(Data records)
==================================================

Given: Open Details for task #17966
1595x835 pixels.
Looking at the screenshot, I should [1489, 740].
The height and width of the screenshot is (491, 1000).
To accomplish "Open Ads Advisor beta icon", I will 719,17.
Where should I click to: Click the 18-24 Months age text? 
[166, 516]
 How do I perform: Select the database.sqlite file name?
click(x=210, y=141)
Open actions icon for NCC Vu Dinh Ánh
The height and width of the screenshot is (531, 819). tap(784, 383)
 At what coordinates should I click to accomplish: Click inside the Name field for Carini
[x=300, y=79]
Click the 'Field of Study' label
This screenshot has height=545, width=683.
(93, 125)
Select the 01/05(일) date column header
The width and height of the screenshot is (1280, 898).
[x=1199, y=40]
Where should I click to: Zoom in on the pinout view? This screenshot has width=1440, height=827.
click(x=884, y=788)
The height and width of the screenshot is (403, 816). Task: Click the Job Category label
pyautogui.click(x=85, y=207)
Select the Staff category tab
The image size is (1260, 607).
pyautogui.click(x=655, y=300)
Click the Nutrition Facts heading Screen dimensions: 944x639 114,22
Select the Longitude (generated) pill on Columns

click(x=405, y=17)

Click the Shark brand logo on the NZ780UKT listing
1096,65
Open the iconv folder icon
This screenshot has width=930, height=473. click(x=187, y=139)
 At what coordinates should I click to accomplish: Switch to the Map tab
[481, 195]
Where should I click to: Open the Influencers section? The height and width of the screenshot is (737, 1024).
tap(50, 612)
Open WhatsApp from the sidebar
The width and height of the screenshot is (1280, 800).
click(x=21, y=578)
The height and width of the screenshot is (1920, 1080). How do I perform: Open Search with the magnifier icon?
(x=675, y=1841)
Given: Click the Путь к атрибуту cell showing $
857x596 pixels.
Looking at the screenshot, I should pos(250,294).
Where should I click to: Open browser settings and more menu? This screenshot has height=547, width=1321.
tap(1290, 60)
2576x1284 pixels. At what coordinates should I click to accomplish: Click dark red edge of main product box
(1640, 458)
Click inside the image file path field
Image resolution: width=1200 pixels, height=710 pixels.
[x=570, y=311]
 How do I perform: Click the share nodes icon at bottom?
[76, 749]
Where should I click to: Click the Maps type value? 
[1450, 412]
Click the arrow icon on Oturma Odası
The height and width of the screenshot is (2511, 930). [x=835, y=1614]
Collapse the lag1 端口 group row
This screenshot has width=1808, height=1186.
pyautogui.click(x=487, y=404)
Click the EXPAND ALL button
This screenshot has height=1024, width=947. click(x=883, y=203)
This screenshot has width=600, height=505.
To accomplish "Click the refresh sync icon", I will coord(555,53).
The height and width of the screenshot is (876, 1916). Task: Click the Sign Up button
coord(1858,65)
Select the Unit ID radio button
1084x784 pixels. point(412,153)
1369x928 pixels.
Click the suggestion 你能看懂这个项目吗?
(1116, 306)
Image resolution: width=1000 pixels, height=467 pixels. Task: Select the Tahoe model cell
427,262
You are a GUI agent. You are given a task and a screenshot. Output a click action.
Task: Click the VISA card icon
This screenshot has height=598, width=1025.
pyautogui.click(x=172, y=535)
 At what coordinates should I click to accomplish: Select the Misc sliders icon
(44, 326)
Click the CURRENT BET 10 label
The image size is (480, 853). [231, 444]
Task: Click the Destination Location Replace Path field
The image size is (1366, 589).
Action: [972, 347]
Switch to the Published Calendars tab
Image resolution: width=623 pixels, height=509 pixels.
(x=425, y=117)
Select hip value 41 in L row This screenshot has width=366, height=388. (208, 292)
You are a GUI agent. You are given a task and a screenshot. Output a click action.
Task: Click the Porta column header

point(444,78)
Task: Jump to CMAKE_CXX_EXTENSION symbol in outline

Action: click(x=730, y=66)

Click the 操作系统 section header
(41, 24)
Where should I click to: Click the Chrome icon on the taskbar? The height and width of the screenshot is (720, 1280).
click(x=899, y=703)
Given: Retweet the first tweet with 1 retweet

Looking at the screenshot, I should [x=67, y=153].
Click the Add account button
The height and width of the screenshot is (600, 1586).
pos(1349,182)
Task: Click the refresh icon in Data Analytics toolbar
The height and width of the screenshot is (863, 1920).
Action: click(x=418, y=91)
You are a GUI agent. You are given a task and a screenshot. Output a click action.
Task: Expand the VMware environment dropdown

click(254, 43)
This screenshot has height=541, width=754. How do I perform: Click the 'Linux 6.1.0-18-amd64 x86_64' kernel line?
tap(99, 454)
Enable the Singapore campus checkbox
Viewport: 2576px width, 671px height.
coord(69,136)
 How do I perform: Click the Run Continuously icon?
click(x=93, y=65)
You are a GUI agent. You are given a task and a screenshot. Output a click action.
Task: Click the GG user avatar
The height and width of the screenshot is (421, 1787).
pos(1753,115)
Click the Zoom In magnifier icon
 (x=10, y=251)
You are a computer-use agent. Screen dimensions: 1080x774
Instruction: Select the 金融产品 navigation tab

==================================================

§ What to produce:
Set all of the data down again exactly.

§ The completed task:
Given: Open Details for task #17966
1595x835 pixels.
Looking at the screenshot, I should [1489, 740].
The height and width of the screenshot is (491, 1000).
To accomplish "Open Ads Advisor beta icon", I will 719,17.
Where should I click to: Click the 18-24 Months age text? 
[166, 516]
 How do I perform: Select the database.sqlite file name?
click(x=210, y=141)
Open actions icon for NCC Vu Dinh Ánh
The height and width of the screenshot is (531, 819). tap(784, 383)
 At what coordinates should I click to accomplish: Click inside the Name field for Carini
[x=300, y=79]
Click the 'Field of Study' label
This screenshot has height=545, width=683.
(93, 125)
Select the 01/05(일) date column header
The width and height of the screenshot is (1280, 898).
[x=1199, y=40]
Where should I click to: Zoom in on the pinout view? This screenshot has width=1440, height=827.
click(x=884, y=788)
The height and width of the screenshot is (403, 816). Task: Click the Job Category label
pyautogui.click(x=85, y=207)
Select the Staff category tab
The image size is (1260, 607).
pyautogui.click(x=655, y=300)
Click the Nutrition Facts heading Screen dimensions: 944x639 114,22
Select the Longitude (generated) pill on Columns

click(x=405, y=17)

Click the Shark brand logo on the NZ780UKT listing
1096,65
Open the iconv folder icon
This screenshot has width=930, height=473. click(x=187, y=139)
 At what coordinates should I click to accomplish: Switch to the Map tab
[481, 195]
Where should I click to: Open the Influencers section? The height and width of the screenshot is (737, 1024).
tap(50, 612)
Open WhatsApp from the sidebar
The width and height of the screenshot is (1280, 800).
click(x=21, y=578)
The height and width of the screenshot is (1920, 1080). How do I perform: Open Search with the magnifier icon?
(x=675, y=1841)
Given: Click the Путь к атрибуту cell showing $
857x596 pixels.
Looking at the screenshot, I should pos(250,294).
Where should I click to: Open browser settings and more menu? This screenshot has height=547, width=1321.
tap(1290, 60)
2576x1284 pixels. At what coordinates should I click to accomplish: Click dark red edge of main product box
(1640, 458)
Click inside the image file path field
Image resolution: width=1200 pixels, height=710 pixels.
[x=570, y=311]
 How do I perform: Click the share nodes icon at bottom?
[76, 749]
Where should I click to: Click the Maps type value? 
[1450, 412]
Click the arrow icon on Oturma Odası
The height and width of the screenshot is (2511, 930). [x=835, y=1614]
Collapse the lag1 端口 group row
This screenshot has width=1808, height=1186.
pyautogui.click(x=487, y=404)
Click the EXPAND ALL button
This screenshot has height=1024, width=947. click(x=883, y=203)
This screenshot has width=600, height=505.
To accomplish "Click the refresh sync icon", I will coord(555,53).
The height and width of the screenshot is (876, 1916). Task: Click the Sign Up button
coord(1858,65)
Select the Unit ID radio button
1084x784 pixels. point(412,153)
1369x928 pixels.
Click the suggestion 你能看懂这个项目吗?
(1116, 306)
Image resolution: width=1000 pixels, height=467 pixels. Task: Select the Tahoe model cell
427,262
You are a GUI agent. You are given a task and a screenshot. Output a click action.
Task: Click the VISA card icon
This screenshot has height=598, width=1025.
pyautogui.click(x=172, y=535)
 At what coordinates should I click to accomplish: Select the Misc sliders icon
(44, 326)
Click the CURRENT BET 10 label
The image size is (480, 853). [231, 444]
Task: Click the Destination Location Replace Path field
The image size is (1366, 589).
Action: [972, 347]
Switch to the Published Calendars tab
Image resolution: width=623 pixels, height=509 pixels.
(x=425, y=117)
Select hip value 41 in L row This screenshot has width=366, height=388. (208, 292)
You are a GUI agent. You are given a task and a screenshot. Output a click action.
Task: Click the Porta column header

point(444,78)
Task: Jump to CMAKE_CXX_EXTENSION symbol in outline

Action: click(x=730, y=66)

Click the 操作系统 section header
(41, 24)
Where should I click to: Click the Chrome icon on the taskbar? The height and width of the screenshot is (720, 1280).
click(x=899, y=703)
Given: Retweet the first tweet with 1 retweet

Looking at the screenshot, I should [x=67, y=153].
Click the Add account button
The height and width of the screenshot is (600, 1586).
pos(1349,182)
Task: Click the refresh icon in Data Analytics toolbar
The height and width of the screenshot is (863, 1920).
Action: click(x=418, y=91)
You are a GUI agent. You are given a task and a screenshot. Output a click action.
Task: Expand the VMware environment dropdown

click(254, 43)
This screenshot has height=541, width=754. How do I perform: Click the 'Linux 6.1.0-18-amd64 x86_64' kernel line?
tap(99, 454)
Enable the Singapore campus checkbox
Viewport: 2576px width, 671px height.
coord(69,136)
 How do I perform: Click the Run Continuously icon?
click(x=93, y=65)
You are a GUI agent. You are given a task and a screenshot. Output a click action.
Task: Click the GG user avatar
The height and width of the screenshot is (421, 1787).
pos(1753,115)
Click the Zoom In magnifier icon
 (x=10, y=251)
You are a computer-use agent. Screen dimensions: 1080x774
Instruction: Select the 金融产品 navigation tab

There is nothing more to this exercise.